▸ Data extract
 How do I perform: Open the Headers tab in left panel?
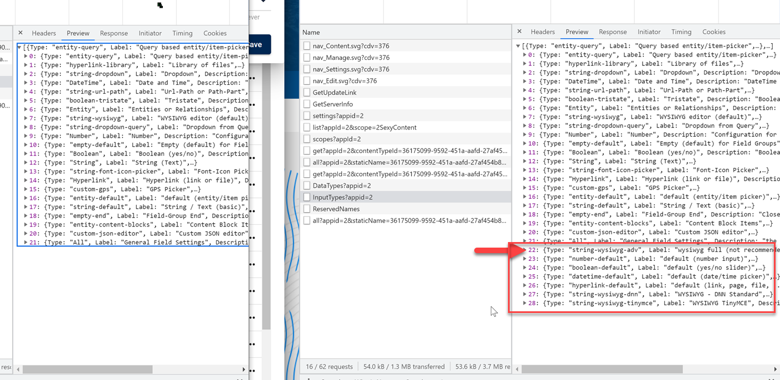pyautogui.click(x=44, y=33)
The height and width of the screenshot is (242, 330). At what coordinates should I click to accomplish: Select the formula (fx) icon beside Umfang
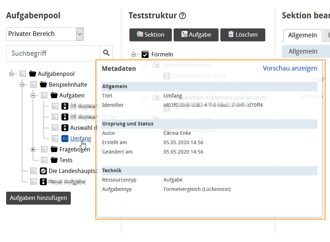(x=65, y=138)
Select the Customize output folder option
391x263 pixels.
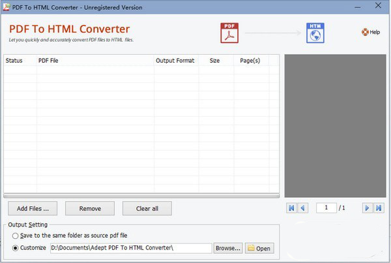pyautogui.click(x=15, y=248)
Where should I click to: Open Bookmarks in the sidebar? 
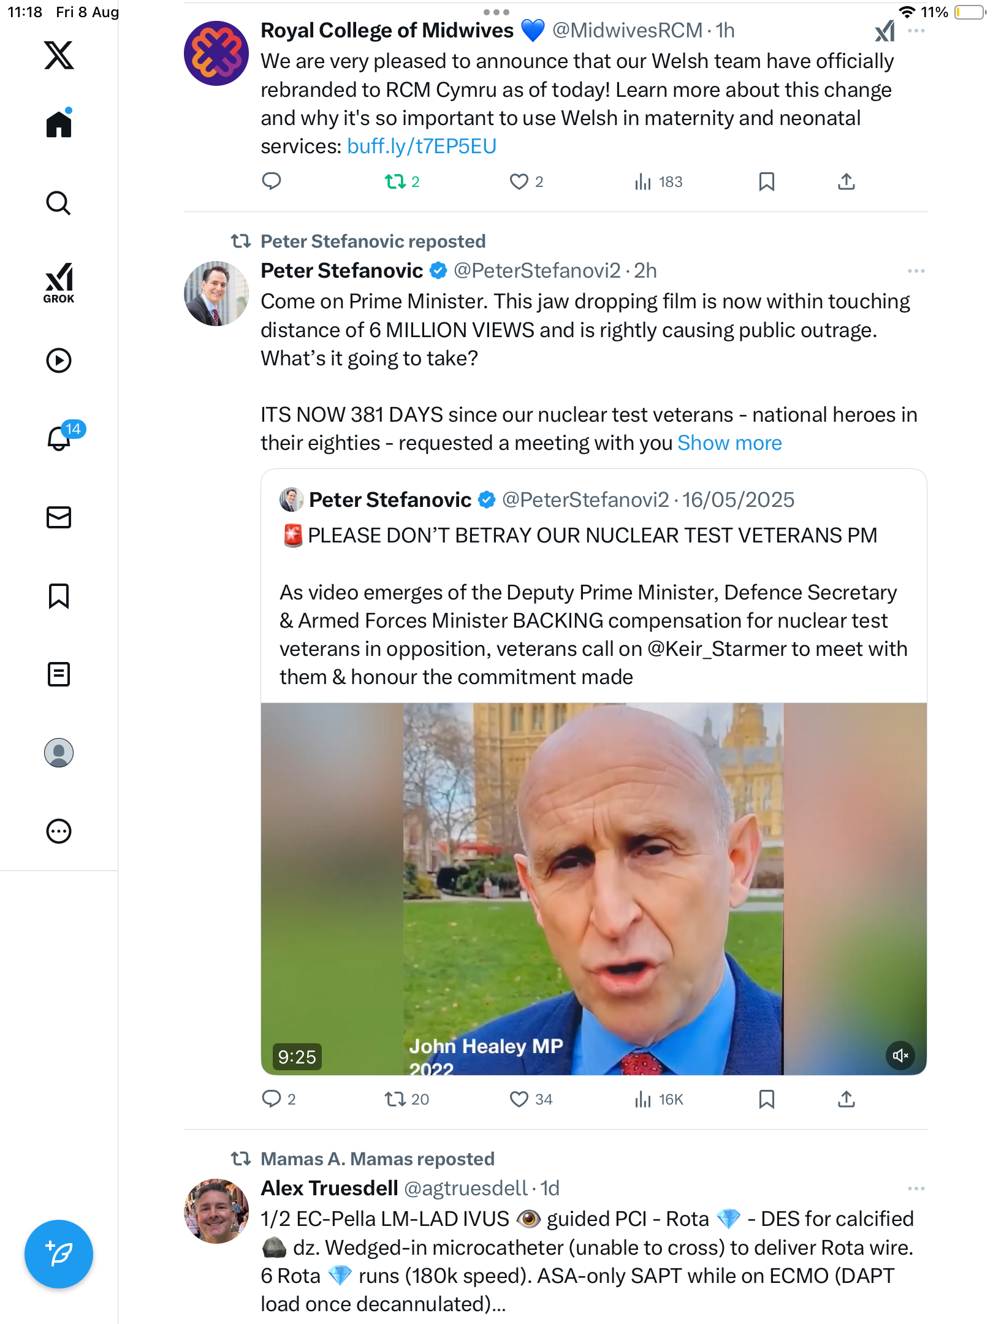pyautogui.click(x=59, y=596)
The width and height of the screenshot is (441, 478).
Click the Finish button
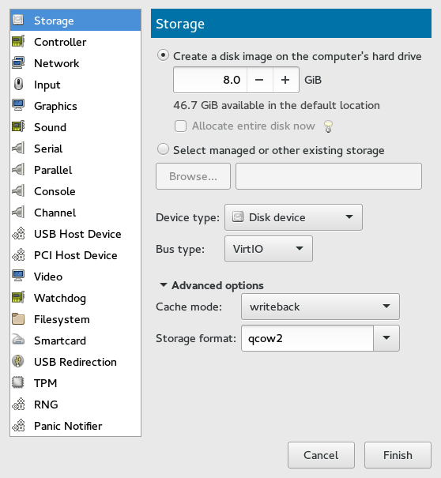(398, 455)
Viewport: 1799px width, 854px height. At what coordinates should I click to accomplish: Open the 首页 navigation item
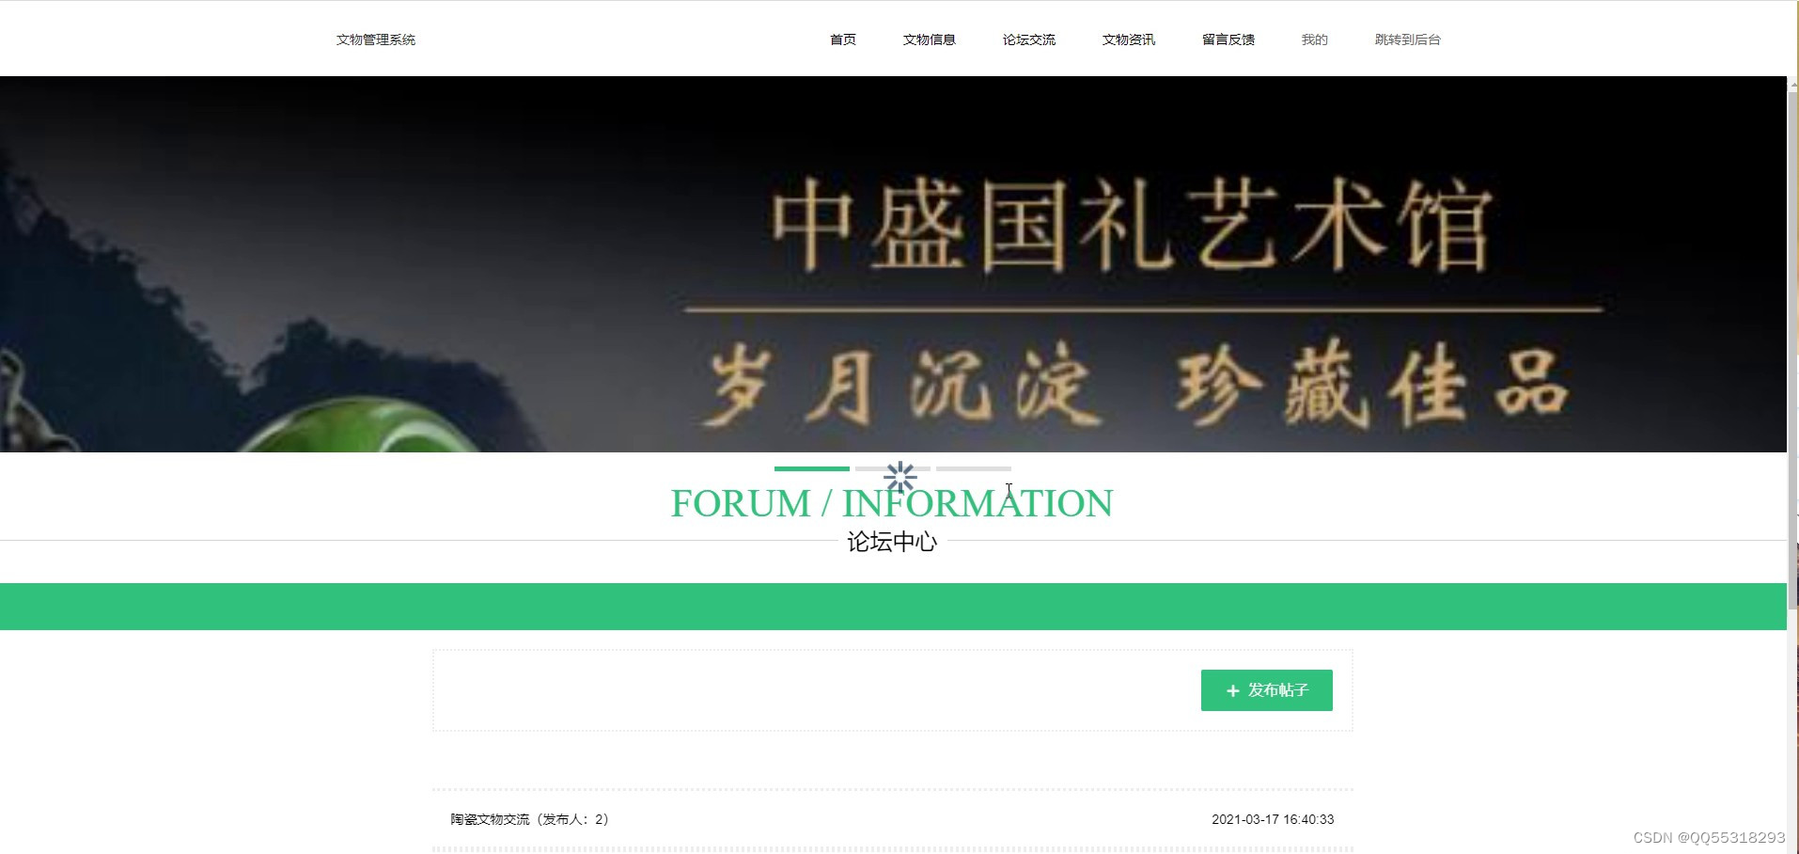[843, 40]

▸ Work to complete
Please set down exactly the lines from the first line of the data above through the line with "Select the Customize output folder option", both included, leaving out the pictures.

▸ Output below
 How do I perform: Open the Headers tab in left panel?
pyautogui.click(x=44, y=33)
The height and width of the screenshot is (242, 330). At what coordinates should I click to accomplish: Select the formula (fx) icon beside Umfang
(x=65, y=138)
Select the Customize output folder option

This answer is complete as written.